Data-Efficient Learning of Feedback Policies from Image Pixels using Deep Dynamical Models
This addresses the problem of enabling autonomous systems to learn control policies efficiently from visual inputs, representing an incremental advance in model-based RL for robotics.
The paper tackles the challenge of data-efficient reinforcement learning from high-dimensional pixel observations, specifically the pixels-to-torques problem, by introducing a model-based algorithm that learns a closed-loop policy directly from pixels, achieving quick learning and scalability to high-dimensional states.
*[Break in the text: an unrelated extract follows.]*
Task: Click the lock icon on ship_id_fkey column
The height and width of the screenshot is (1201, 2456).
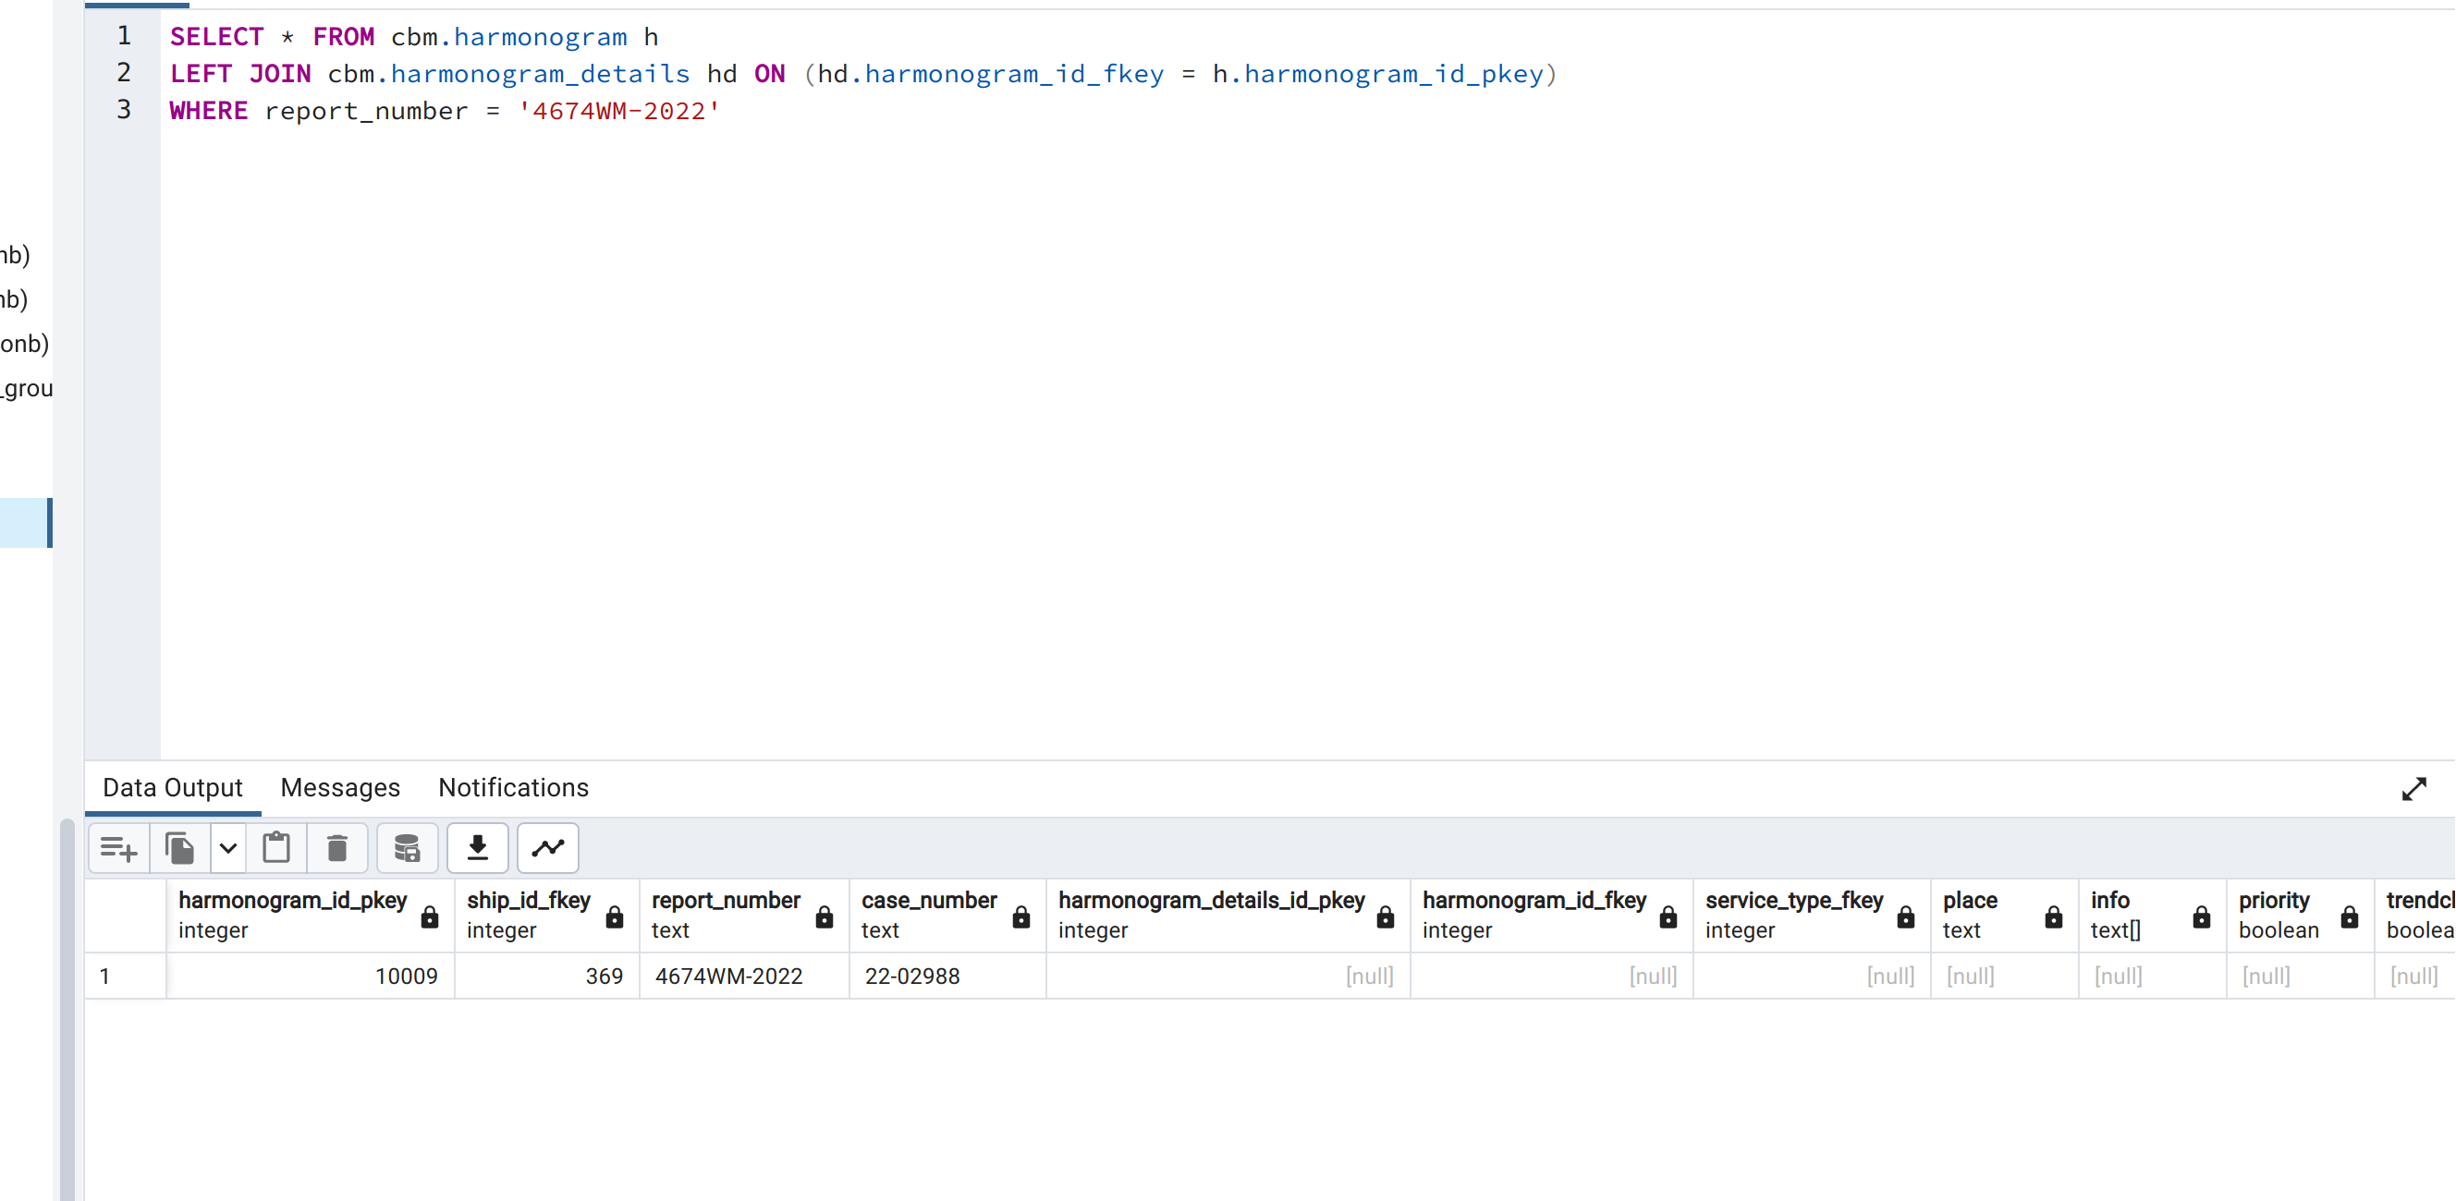Action: 615,917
Data-efficient reinforcement learning (RL) in continuous state-action spaces using very high-dimensional observations remains a key challenge in developing fully autonomous systems. We consider a particularly important instance of this challenge, the pixels-to-torques problem, where an RL agent learns a closed-loop control policy ("torques") from pixel information only. We introduce a data-efficient, model-based reinforcement learning algorithm that learns such a closed-loop policy directly from pixel information. The key ingredient is a deep dynamical model for learning a low-dimensional feature embedding of images jointly with a predictive model in this low-dimensional feature space. Joint learning is crucial for long-term predictions, which lie at the core of the adaptive nonlinear model predictive control strategy that we use for closed-loop control. Compared to state-of-the-art RL methods for continuous states and actions, our approach learns quickly, scales to high-dimensional state spaces, is lightweight and an important step toward fully autonomous end-to-end learning from pixels to torques.